What the exercise asks: Once the line with "Instruction: Click the" is found, repeat it and all later lines exactly through the end of the listing below, with the pictures left out.

Listed records:
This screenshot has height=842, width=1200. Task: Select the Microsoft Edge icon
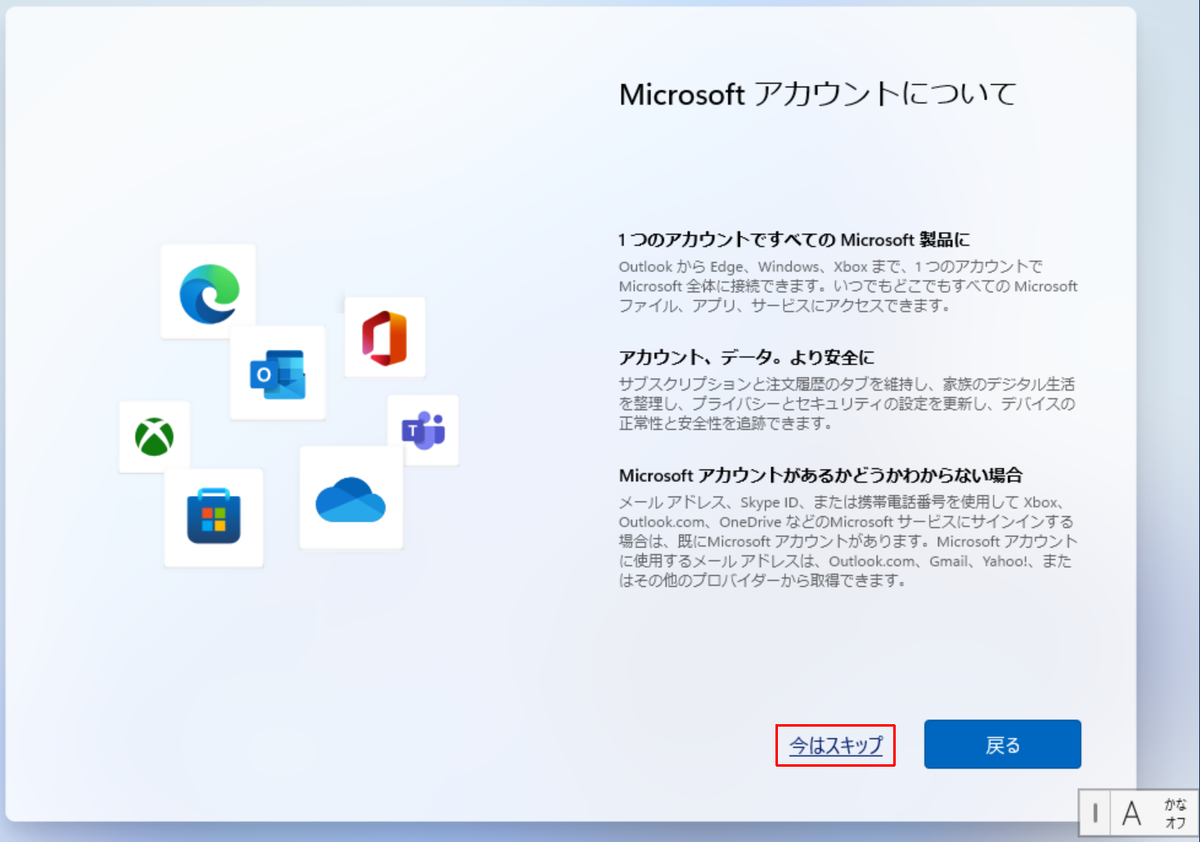(x=207, y=290)
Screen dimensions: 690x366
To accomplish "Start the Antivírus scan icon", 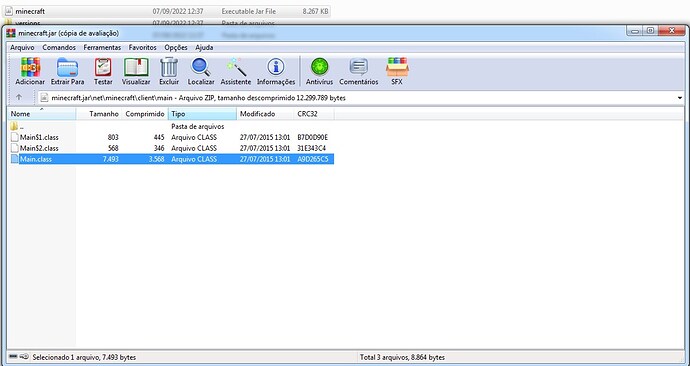I will [319, 71].
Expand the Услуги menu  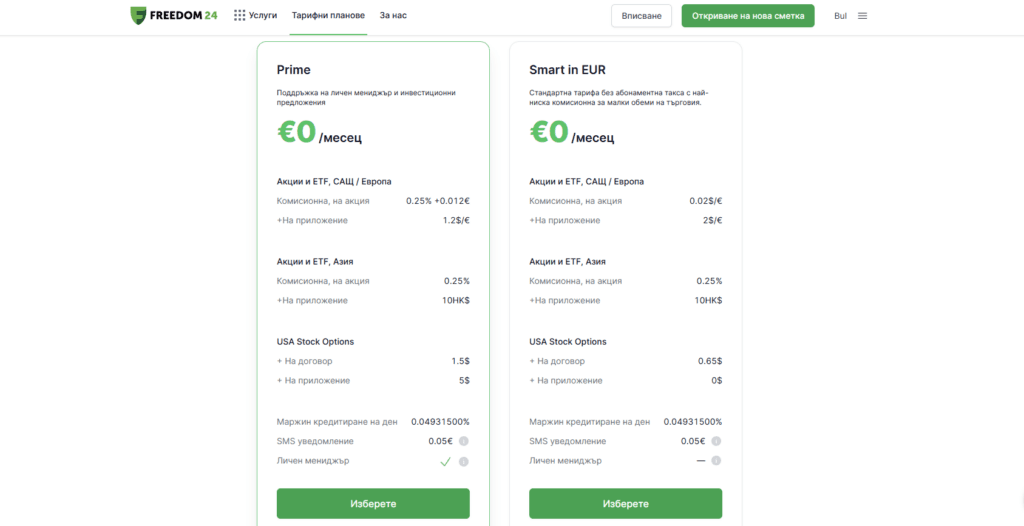click(x=263, y=16)
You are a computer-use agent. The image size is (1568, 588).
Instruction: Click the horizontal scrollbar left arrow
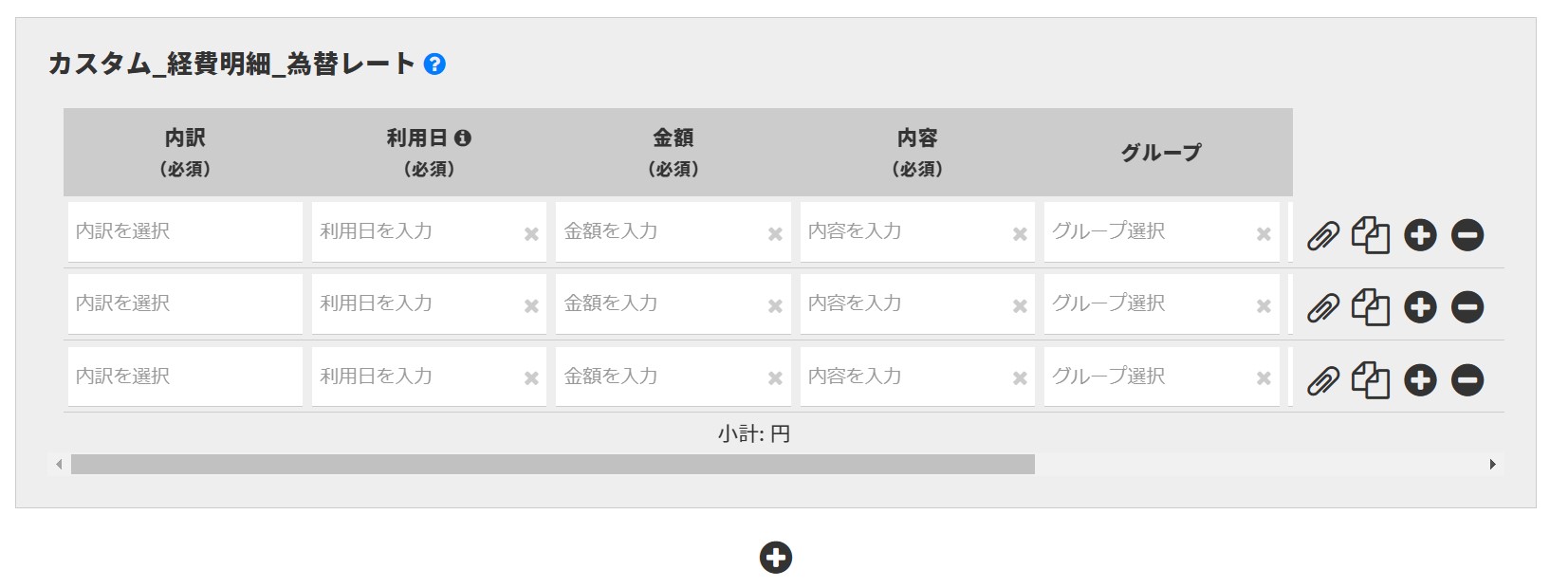tap(59, 465)
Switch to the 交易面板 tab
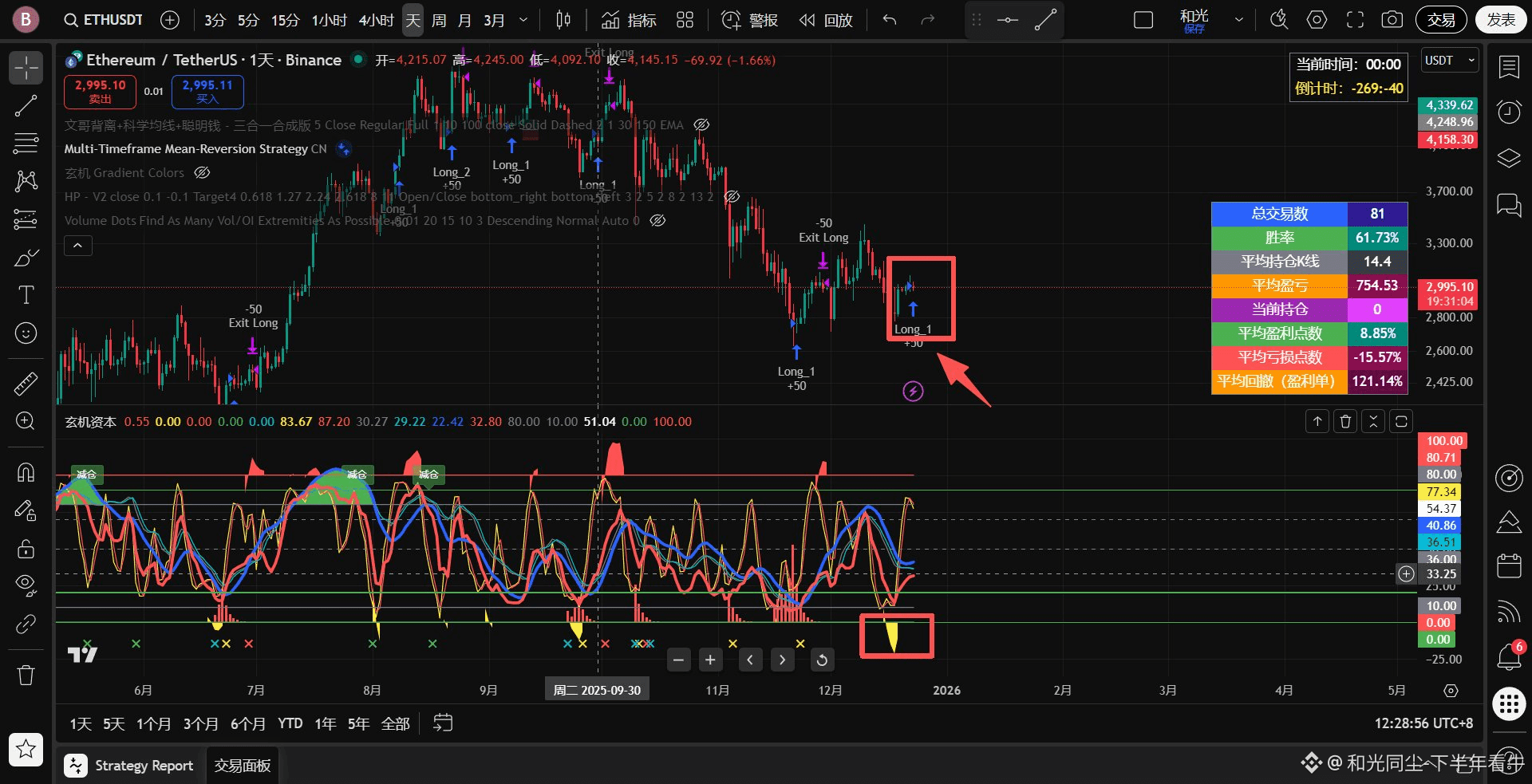This screenshot has width=1532, height=784. click(243, 766)
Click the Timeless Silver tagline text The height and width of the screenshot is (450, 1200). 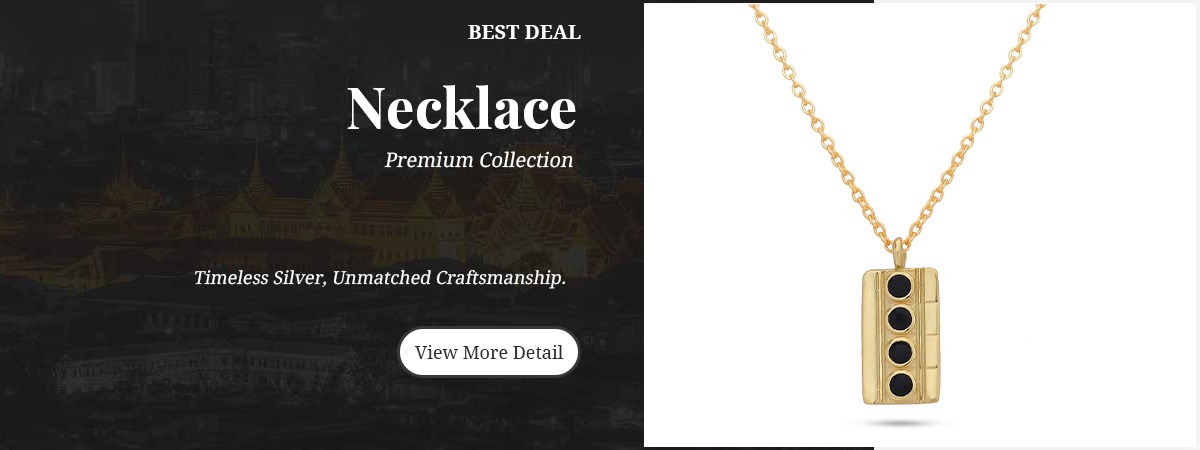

Response to the task:
Instruction: Click the horizontal scrollbar left arrow
tap(59, 465)
Switch to the 交易面板 tab
This screenshot has width=1532, height=784. click(243, 766)
Click the Timeless Silver tagline text The height and width of the screenshot is (450, 1200). 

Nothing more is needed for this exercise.